今回はその健康にちなみ、前回に引き続き、歯と病気の関係について触れてみたいと思います。
歯周病菌が心筋梗塞を招く!?
心筋梗塞について
心筋梗塞とは、心臓の筋肉細胞に酸素や栄養を供給している血管が詰まり、心臓の筋肉が壊死し、最悪の場合は命を失う恐ろしい病気です。長年の喫煙、高カロリーの食事などによる生活習慣により動脈が硬くなり、血液がうまく送り出せない動脈硬化が主な原因です。
心筋梗塞と歯周病菌の関係
ところが最近の研究で、歯周病菌が心筋梗塞の原因にもなることが明らかになりました。ではそのメカニズムを説明します。
まず歯磨き不足などで、歯周ポケットに歯周病菌がたまり始めます。その毒素で歯茎が壊され、歯周ポケットが深くなって出血し、口臭が発生し始めます。

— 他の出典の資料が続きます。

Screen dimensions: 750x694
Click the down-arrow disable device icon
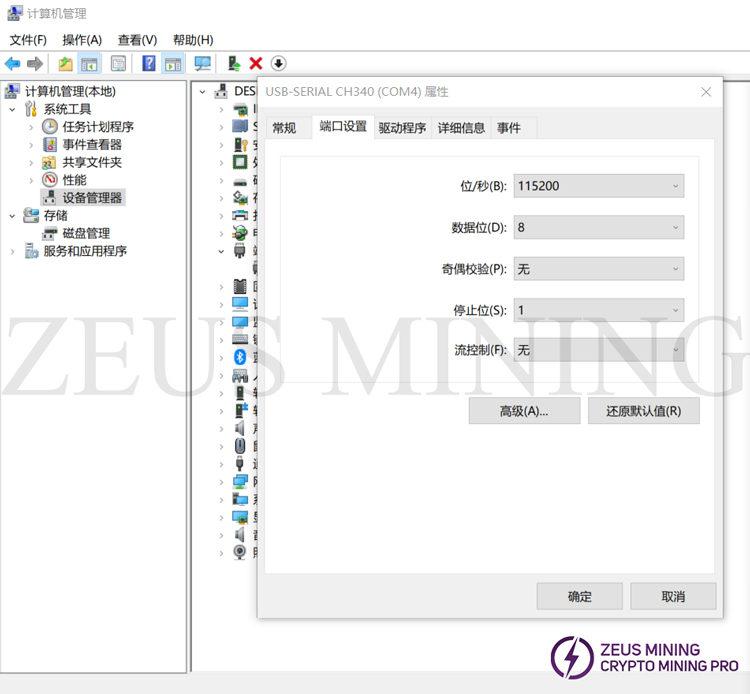[x=279, y=64]
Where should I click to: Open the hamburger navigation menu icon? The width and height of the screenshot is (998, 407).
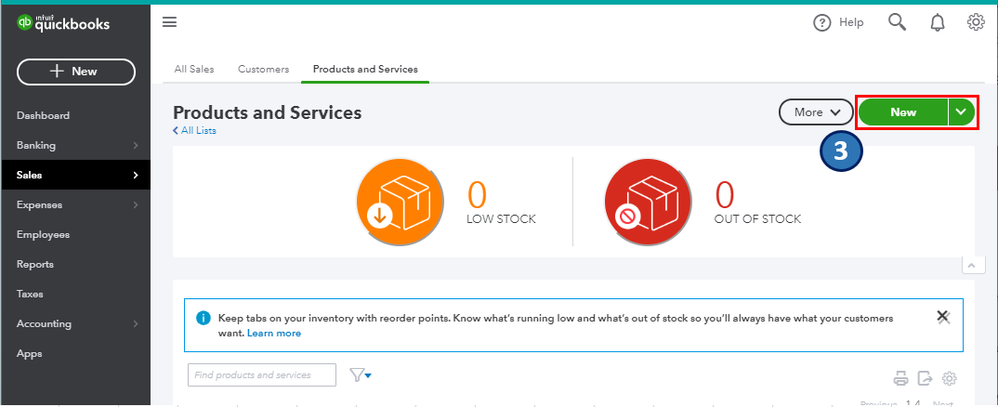169,23
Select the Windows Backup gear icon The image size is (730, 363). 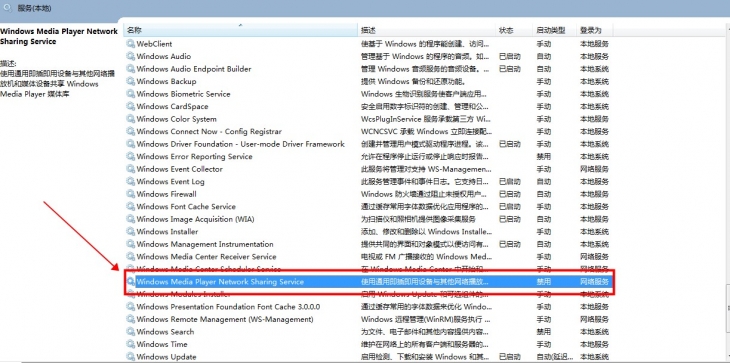coord(130,81)
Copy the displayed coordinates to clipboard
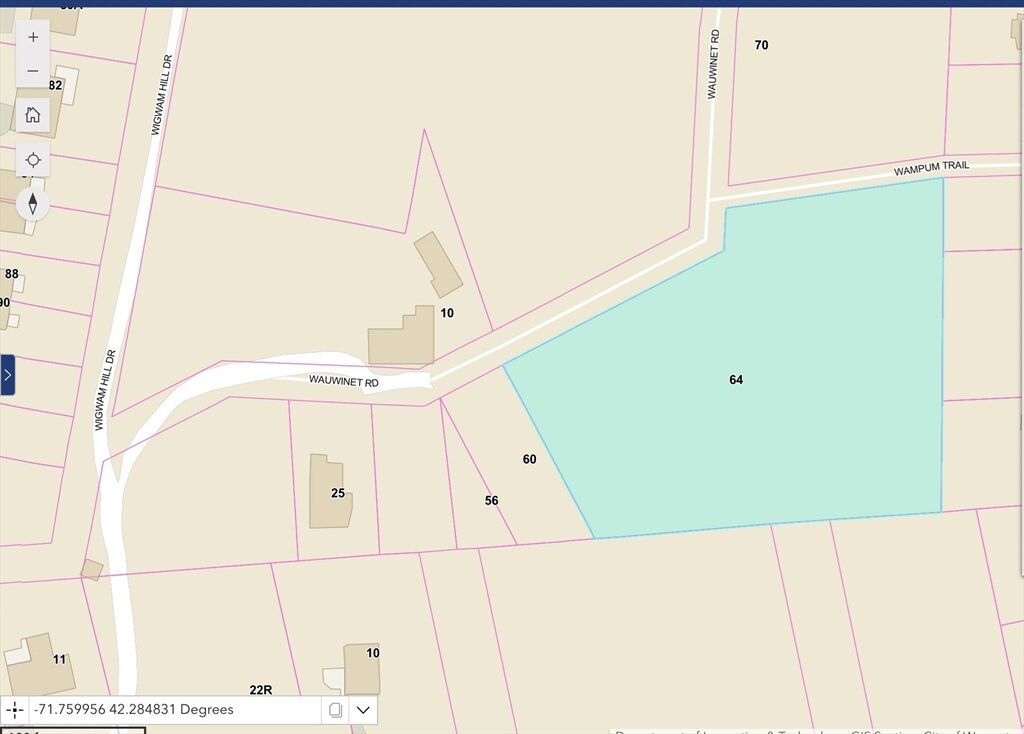Screen dimensions: 1024x734 click(x=336, y=710)
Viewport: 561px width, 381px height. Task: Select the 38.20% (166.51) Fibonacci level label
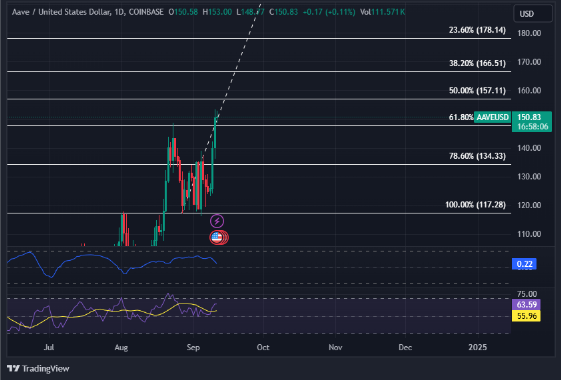[477, 63]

ここまで歯周病が進行すると、歯周病菌の一部は血管の中に侵入してしまいます。血管に入った歯周病菌の大部分は白血球により退治されますが、一部は血小板に入り込みます。すると、血小板は異常を起こし、お互いに集まり固まりやすくなるのです。
つまり、
歯周病菌が入ることで、血小板は簡単に血栓を作ってしまうのです!
こうして歯周病を放置すると、歯周病菌が入り込んだ血小板が体内で増加し、全身の血管をめぐって心臓に流れ着きます。そして、動脈硬化が起こっていた場所に血栓が次々と付着して血管を完全にふさぎ、心筋梗塞を引き起こしてしまうのです!
このように、場合によっては心筋梗塞も引き起こすのが歯周病です。早期発見、早期治療の為にも、特にお痛みなどの自覚症状がなくても、大体3か月を目安に歯科検診を受診されることをお勧めします。